There are a lot of unexplained mysteries in the world: the Bermuda Triangle, crop circles, tofu, and the Mary Celeste, to name but a few. Sure, everyone’s got their own pet theories – and some confident souls clutching scientific equations, previously undiscovered historical documents, or curds made from coagulated soy milk might insist they’ve stumbled across the answer – but we’re still all basically in the dark about these intriguing enigmas.
Not that anyone minds too much: there’s something delightful about an enigma. It’s just human nature to be drawn in by riddles – how else can you explain the popularity of murder mystery parties, or those shit jokes in Christmas crackers?
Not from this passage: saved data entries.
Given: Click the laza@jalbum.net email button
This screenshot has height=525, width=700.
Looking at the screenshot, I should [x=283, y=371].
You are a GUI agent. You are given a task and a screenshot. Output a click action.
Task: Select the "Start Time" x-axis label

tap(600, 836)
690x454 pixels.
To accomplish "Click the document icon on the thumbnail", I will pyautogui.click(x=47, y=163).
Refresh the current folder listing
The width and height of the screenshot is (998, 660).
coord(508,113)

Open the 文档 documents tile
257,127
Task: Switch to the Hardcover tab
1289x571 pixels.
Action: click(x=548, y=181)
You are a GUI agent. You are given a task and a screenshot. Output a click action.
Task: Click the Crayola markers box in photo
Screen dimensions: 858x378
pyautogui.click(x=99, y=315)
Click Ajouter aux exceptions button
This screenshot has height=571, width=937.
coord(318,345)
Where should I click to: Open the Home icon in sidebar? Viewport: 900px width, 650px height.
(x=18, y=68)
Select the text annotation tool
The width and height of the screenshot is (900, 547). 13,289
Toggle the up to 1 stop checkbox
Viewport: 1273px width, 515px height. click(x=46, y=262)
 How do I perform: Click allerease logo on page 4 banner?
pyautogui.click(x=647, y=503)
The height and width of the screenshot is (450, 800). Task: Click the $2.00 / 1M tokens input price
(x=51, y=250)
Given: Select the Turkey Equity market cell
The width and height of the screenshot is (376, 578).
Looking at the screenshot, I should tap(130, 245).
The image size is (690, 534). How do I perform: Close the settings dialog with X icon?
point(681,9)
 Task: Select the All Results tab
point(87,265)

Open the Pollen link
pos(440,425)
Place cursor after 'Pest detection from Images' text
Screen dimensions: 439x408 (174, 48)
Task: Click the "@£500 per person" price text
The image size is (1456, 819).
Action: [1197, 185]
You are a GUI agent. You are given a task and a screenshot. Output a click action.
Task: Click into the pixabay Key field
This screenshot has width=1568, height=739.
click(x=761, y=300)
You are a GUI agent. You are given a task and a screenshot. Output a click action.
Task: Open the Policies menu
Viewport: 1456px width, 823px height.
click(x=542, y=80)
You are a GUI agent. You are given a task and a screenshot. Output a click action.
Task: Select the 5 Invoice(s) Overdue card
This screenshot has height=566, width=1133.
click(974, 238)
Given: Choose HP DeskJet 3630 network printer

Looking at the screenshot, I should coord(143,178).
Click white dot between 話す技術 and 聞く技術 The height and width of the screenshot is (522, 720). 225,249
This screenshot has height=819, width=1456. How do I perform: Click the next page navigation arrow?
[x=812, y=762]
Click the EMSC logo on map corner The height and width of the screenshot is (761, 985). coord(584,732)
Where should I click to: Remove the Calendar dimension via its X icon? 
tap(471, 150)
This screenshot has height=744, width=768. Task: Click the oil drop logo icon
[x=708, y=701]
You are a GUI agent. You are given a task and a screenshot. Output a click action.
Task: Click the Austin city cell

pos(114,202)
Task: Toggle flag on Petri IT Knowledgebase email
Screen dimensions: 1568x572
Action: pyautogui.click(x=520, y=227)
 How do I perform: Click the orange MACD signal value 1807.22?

To add to the expected head-scratchers, something both mysterious and inexplicable happened to me when I got home from work yesterday.
Let me set the scene: it was half past eleven, GMT+1. It was a crisp night, and I’d just navigated my way across a Prague heaving with the usual Saturday night crowd (ie mostly stag and hen does intoxicated by a mixture of a excitement, b cheap beer, c cheap absinthe, and d a little bit more beer). I was exhausted from a dramatic and challenging shift at the hostel.
(The boiler had broken down and, as the closest thing to a Czech speaker on shift at the time, I’d been dispatched to the heating room to be remotely guided through the resetting process by the maintenance guy. (Phone conversations are so stressful that it took me a good five minutes to understand he was telling me to push the giant red button.) Also, a group of lads had been caught smoking out the window, and I’d accidentally given someone $50 worth of change rather than 50€ (ie grossly shortchanging them). But I digress.)
I got home, so exhausted from boiler/currency exchange drama that I could barely find the strength to put the kettle on. Little did I know that I was wearing this generation’s Loch Ness Monster on my feet (in terms of mysteriousness, not smell and/or plausible imaginariness); and yet – when I took my shoes off, there it was: a whole bunch of ground coffee.
How can I be sure it was coffee grounds and not, say, dirt or generic brown dust? Because, thanks, I think, to my extreme tiredness, I didn’t hesitate to smell the mysterious stuff, and recognised the aroma of everyone’s favourite socially acceptable addictive substance.
What the actual (sorry, Mum) fuck? Sure, I drink a lot of coffee and I’m pretty clumsy, but I’ve never spilt a drink so badly that it’s ended up in powder form in my shoe. This was something else.
Invigorated by the mystery (and, maybe, by the delayed effect of caffeine entering my bloodstream via the ankle), I fixed myself a steaming mug of Horlicks, installed myself at the kitchen table and, equipped with pencil and extra large receipt, made the following list of theories.
- jostled someone transporting stolen coffee on the metro;
- fell victim to a good-natured prank at work;
- developed the ability to secrete coffee powder through the heel;
- unknowingly walked through a coffee spillage somewhere between the tram stop and my home;
- was on the receiving end of the mild revenge of the customer I short-changed;
- unknowingly had my shoe stolen by some looters to use as a receptacle for their liberated coffee – on completing the job, they returned the shoe, plus some spare grounds, to my flat via the cat flap;
- fell victim to a mean-spirited prank at work;
- or, and this is a long shot, spilt coffee grounds when I was making a coffee this morning.
We’ll never know what really happened, of course. Surely heads will be scratched over this particular mystery for years to come.